Cabernet2D

Confluence/Bifurcation Flow Analysis

Supports unlimited tributaries and distributaries. Discharge or water level boundary conditions can be set at all upstream tributaries, and water level boundary conditions at all downstream distributaries.

Flow velocity distribution, water level/bed longitudinal profile, and discharge hydrograph at the Chikugo-Katsura River confluence. Data: Yasuda, Shirakawa & Kamoshida (2025)

Complex River Network Computation

Using unstructured grids, it can compute complex river networks with multiple confluences and bifurcations as a unified model. Supports display of discharge and sediment transport at arbitrary cross-sections. A versatile grid generation tool simplifies mesh creation.

Computation of a river network with four rivers (River #1-#4) with confluences and bifurcations. Discharge displayed at arbitrary cross-sections

Bed Deformation & Vegetation Dynamics

Computes sediment deposition and bed deformation at confluences. A vegetation lifecycle model (germination, growth, resistance, washout) is integrated within the bed deformation loop, enabling reproduction of long-term processes: sandbar formation, tree germination, forest belt formation, and sandbar stabilization.

Bed deformation contour and velocity vectors at the Sorachi-Furano River confluence

Sediment deposition at confluence leading to sandbar development, land formation, and tree growth

Bifurcation Point Computation

Supports bifurcation point computation that was not possible with Nays2DH. Both main channel and distributary start from dry conditions, with flow distribution determined automatically by the model. Bifurcation with bed deformation can reproduce decreasing distributary discharge due to sediment deposition.

Bifurcation point computation. Both channels start from dry conditions with automatic flow distribution. Data: Minami & Yoshitake (2024)

Levee Breach Simulation

Supports levee breach simulation with linked display of 3D bed topography, water surface, and 2D flow patterns. Accuracy verified through comparison with experimental results.

Reproduction of the Chiyoda experimental flume large-scale breach experiment. Top: experimental results (topography), Bottom: computation results (topography and depth).

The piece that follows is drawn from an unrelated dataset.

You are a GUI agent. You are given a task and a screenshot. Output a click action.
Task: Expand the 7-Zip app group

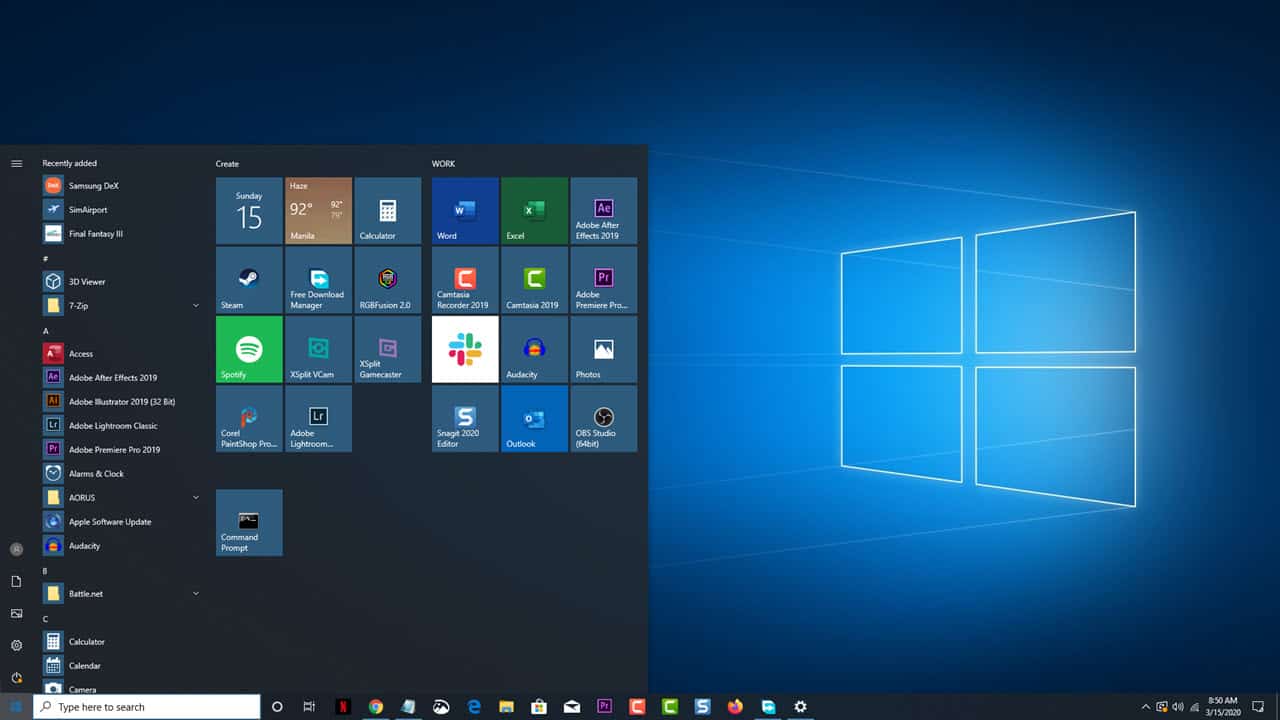click(x=195, y=305)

Data: CERI, Shimada et al. (2012)

Edge Obstacles & Groins

Edge-based obstacle specification enables representation of infinitely thin groins (permeable and impermeable). Supports display of permeability and vorticity distribution, and can compute sandbar control by groins and sediment deposition/tree growth between groins.

Velocity vectors and permeability/vorticity distribution for edge-based groin obstacles

GELATO (Lagrangian Particle Transport Model)

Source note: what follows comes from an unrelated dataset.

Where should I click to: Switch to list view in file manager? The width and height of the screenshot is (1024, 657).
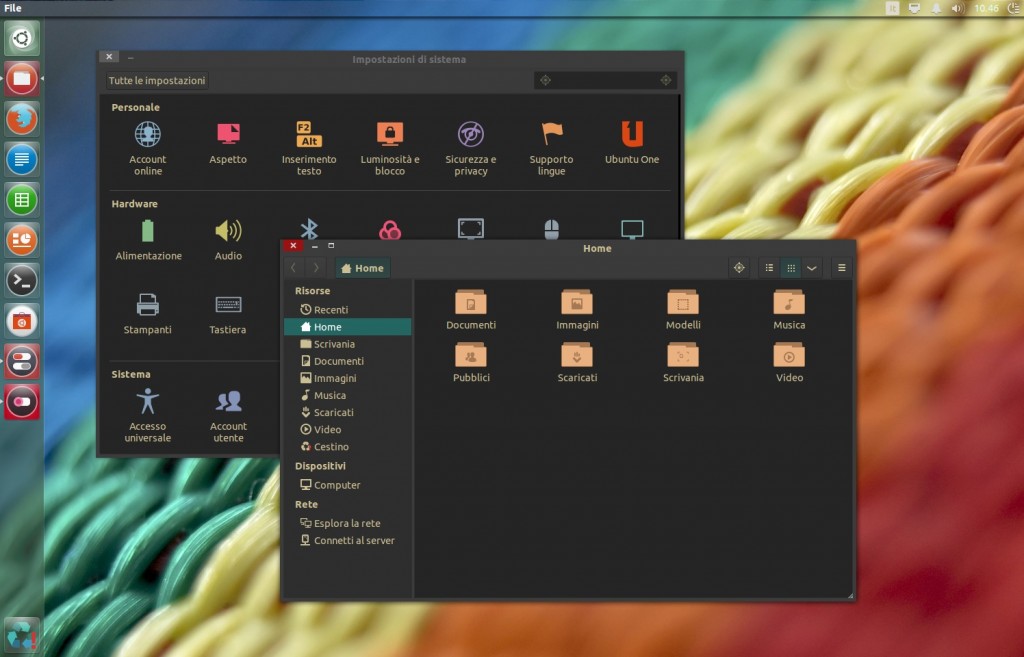tap(769, 268)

Includes the built-in GELATO model that places neutral particles on bottom and surface flows for Lagrangian particle transport simulation. Useful for flow visualization.

Riemann Invariant Boundary Conditions

Using Riemann invariants for upstream/downstream boundary conditions provides higher accuracy than Manning's equation. Verified with the Ishikari River 1/50 scale model experiment, confirming computed discharge closely matches experimental discharge.

Boundary conditions using Riemann invariants. Computed discharge (0.25 L/s) closely matches experimental discharge (0.24 L/s). Kato, Shimizu & Imamura (2025)

Floodplain Structures

Supports flow simulation with hydraulic structures including culverts, sluice gates, drainage pumps, and gates installed on floodplains.